Prime Minister Florin Citu informs that the International Monetary Fund “estimates an economic growth in 2021 of 7% (by 3 percentage points above the initial estimates) and a budget deficit of 6.8% (as compared to 7.2 % the initial estimate)”.
“The IMF confirms that Romania has the highest economic growth in the EU. The result of the implemented reforms is beginning to be seen. Romania is moving in the right direction. We estimated that the measures we are taking in this government will lead to the best period for Romania’s economy in the last hundred years. That’s how it will be,” the prime minister wrote on his Facebook page on Friday evening.
According to Citu, “the best period for Romanians is just beginning”.
“I will make sure that there is at least 8 years of government based on Liberal principles.
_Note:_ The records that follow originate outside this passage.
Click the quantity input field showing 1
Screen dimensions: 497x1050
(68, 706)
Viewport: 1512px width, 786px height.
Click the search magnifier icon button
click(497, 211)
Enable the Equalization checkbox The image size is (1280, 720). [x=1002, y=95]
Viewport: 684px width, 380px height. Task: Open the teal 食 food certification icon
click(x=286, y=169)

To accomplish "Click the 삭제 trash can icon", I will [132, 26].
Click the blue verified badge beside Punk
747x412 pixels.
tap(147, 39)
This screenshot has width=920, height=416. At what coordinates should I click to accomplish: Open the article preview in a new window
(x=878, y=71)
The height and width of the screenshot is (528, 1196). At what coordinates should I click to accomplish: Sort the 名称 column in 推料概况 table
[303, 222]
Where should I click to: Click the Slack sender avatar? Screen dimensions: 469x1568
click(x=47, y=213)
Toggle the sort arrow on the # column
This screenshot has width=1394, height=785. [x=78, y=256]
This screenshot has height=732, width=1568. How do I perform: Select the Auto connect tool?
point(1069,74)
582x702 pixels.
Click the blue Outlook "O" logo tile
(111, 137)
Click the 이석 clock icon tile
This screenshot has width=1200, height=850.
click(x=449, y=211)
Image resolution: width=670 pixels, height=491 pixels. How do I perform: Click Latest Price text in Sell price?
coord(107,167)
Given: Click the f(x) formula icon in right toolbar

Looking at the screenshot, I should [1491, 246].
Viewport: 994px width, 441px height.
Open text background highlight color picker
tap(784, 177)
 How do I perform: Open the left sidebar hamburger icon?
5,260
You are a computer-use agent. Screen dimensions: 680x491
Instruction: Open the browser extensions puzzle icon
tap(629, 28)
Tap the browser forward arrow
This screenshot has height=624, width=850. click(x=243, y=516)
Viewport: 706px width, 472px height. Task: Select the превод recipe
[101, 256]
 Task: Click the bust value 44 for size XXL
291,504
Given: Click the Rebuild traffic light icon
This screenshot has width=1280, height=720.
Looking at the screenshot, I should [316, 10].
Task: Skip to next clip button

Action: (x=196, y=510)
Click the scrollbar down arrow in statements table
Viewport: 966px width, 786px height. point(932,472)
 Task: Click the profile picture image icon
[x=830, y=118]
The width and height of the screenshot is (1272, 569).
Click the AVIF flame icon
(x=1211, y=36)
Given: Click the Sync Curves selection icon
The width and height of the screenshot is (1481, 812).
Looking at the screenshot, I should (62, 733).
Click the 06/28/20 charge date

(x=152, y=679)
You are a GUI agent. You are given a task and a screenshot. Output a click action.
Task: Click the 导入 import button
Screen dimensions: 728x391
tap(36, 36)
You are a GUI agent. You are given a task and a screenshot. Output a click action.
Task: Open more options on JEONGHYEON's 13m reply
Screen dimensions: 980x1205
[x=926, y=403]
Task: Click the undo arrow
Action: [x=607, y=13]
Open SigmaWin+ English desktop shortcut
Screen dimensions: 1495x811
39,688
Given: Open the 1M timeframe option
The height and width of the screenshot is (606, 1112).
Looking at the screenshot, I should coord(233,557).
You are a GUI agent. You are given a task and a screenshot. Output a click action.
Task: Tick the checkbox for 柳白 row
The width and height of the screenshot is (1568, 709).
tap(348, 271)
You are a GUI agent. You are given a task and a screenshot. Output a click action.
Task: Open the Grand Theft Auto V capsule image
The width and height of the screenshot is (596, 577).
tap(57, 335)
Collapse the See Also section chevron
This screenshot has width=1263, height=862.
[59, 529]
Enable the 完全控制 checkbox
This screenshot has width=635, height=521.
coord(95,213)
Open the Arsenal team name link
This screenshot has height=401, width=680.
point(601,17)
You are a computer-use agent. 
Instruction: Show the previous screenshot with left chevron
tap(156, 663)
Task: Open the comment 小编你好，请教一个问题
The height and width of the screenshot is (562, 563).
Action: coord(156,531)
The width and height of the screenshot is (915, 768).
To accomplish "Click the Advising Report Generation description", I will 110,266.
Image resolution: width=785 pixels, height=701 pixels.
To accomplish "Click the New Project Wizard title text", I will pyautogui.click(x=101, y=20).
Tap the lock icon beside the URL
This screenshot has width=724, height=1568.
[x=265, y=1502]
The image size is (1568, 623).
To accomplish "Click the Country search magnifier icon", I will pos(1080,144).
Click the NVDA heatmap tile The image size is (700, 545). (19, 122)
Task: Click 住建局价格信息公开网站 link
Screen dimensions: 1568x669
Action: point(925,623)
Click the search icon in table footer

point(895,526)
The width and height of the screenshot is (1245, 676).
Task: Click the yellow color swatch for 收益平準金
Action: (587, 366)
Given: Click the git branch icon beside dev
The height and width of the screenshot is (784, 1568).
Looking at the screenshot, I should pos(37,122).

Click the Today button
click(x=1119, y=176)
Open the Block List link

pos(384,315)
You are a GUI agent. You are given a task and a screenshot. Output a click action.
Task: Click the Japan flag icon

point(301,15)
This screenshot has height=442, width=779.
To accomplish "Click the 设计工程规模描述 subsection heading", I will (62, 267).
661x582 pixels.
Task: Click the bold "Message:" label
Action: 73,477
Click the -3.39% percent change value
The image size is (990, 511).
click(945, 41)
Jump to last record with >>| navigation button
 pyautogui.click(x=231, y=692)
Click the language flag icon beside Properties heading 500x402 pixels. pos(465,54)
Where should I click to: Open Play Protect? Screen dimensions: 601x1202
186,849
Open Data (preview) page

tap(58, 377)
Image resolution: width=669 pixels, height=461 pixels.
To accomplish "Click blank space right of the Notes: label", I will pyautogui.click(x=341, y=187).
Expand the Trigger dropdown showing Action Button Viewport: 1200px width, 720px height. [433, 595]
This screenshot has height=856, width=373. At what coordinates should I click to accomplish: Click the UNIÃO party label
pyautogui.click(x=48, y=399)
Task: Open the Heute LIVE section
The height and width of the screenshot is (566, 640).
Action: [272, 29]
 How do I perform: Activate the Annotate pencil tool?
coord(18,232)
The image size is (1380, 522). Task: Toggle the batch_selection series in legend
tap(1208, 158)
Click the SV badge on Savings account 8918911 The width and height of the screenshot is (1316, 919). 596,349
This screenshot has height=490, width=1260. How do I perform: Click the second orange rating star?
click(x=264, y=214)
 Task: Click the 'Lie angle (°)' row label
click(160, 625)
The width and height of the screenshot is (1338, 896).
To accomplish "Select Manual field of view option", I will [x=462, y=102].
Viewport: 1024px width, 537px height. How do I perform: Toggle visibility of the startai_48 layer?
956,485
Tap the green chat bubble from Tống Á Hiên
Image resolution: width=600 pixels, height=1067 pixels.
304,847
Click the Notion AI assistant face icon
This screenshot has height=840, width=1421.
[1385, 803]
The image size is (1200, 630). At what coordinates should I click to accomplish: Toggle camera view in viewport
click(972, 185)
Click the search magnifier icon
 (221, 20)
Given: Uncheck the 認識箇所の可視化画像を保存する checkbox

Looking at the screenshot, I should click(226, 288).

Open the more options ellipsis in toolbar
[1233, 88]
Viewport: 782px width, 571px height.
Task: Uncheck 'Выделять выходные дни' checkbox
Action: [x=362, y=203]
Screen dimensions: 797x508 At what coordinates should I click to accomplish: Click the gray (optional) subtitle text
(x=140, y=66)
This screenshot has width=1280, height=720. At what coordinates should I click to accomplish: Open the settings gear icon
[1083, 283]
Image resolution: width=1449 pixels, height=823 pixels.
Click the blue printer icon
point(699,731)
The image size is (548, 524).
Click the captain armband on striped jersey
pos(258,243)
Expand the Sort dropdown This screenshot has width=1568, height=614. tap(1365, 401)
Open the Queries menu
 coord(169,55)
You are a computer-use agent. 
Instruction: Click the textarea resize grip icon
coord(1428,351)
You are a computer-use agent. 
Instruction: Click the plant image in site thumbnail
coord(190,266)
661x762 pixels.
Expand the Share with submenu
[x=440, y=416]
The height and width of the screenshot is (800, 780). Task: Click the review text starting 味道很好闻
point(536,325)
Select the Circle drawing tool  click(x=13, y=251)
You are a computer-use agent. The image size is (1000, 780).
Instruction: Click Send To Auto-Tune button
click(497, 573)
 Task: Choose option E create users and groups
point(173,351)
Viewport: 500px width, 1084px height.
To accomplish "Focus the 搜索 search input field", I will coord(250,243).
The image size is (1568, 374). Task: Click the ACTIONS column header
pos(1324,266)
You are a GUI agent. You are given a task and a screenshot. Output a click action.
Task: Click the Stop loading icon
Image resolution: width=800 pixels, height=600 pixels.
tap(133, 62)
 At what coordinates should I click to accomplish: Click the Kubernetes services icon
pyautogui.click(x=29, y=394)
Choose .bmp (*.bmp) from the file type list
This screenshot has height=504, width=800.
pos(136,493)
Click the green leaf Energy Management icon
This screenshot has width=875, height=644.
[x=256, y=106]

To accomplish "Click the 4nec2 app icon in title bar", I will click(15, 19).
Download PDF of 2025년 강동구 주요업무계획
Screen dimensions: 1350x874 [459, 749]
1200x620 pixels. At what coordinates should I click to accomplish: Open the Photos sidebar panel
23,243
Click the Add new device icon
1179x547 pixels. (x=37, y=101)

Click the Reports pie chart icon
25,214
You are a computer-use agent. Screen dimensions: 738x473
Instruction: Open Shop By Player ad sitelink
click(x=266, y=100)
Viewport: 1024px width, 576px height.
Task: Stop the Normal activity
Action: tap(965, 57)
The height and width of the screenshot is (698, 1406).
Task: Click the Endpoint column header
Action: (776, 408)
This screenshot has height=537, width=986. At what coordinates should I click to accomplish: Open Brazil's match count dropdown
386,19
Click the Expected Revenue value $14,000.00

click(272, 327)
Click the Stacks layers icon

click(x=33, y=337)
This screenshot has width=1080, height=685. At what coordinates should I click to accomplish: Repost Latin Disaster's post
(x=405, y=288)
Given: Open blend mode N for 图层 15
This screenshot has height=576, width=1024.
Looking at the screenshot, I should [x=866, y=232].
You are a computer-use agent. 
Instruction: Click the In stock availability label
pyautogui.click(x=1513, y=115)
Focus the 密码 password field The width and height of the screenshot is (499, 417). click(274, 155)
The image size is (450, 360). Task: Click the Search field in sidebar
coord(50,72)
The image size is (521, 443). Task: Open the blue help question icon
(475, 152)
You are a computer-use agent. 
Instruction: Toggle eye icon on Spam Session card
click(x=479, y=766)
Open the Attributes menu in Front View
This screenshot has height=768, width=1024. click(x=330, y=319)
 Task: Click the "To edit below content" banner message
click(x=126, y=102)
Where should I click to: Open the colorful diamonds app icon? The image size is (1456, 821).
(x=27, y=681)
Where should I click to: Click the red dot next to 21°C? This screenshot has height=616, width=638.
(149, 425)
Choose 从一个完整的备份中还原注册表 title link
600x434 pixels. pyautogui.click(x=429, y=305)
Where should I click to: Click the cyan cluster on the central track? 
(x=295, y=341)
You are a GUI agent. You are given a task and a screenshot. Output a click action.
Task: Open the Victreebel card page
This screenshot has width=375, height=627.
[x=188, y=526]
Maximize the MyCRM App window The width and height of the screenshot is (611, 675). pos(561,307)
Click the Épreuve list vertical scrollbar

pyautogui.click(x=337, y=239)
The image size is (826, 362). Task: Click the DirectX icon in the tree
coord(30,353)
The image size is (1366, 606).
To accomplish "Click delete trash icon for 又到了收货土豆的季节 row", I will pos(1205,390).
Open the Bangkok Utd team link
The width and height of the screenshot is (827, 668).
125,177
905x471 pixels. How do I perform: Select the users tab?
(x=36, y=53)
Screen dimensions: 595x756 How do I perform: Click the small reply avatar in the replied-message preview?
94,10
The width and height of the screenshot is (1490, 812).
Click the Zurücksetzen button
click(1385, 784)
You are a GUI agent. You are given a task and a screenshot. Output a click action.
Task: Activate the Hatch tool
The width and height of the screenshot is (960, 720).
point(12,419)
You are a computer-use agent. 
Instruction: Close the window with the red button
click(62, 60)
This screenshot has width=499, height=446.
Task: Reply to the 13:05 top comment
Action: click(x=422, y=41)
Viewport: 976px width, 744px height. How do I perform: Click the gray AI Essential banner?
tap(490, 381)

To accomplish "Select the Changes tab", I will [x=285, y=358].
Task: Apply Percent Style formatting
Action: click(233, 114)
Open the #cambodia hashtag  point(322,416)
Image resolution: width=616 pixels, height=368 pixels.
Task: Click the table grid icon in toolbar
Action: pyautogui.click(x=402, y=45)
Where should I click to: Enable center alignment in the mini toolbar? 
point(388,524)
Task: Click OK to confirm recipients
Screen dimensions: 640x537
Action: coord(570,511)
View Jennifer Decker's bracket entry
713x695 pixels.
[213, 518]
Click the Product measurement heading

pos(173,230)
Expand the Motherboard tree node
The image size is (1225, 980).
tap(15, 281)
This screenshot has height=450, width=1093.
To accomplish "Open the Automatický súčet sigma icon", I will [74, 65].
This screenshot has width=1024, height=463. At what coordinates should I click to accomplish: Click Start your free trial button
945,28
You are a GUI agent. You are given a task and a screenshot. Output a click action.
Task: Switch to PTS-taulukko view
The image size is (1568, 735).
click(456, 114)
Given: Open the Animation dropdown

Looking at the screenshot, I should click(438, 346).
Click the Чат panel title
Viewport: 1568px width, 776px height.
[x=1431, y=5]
And all the Romanians will benefit from the results of this government,” says the head of the Executive.
IMF concluded assessment mission of the Romanian economy: Strong recovery of real GDP of 7 percent is expected for 2021
The experts of the International Monetary Fund estimate a strong economic recovery in Romania in 2021, with an advance of the real Gross Domestic Product of 7 percent, specifying, however, that some unexpected negative changes in the evolution of the pandemic might put this forecast at risk, show the conclusions published following the assessment mission of the Romanian economy which took place between May 10 and 28.
“A strong recovery of real GDP of 7 percent is expected for 2021. Romania’s economic recovery seems to be the fastest among EU countries starting in the fourth quarter of 2020. A better agricultural harvest is expected to subsequently support production throughout the year. The main risk for this forecast not to be met is that of unexpected negative changes in the evolution of the pandemic, due to the appearance of new strains of the virus, included, to the lower efficiency of the vaccine or the refusal to get vaccinated,” specifies the release sent by the IMF following the conclusion of the consultations on Article IV.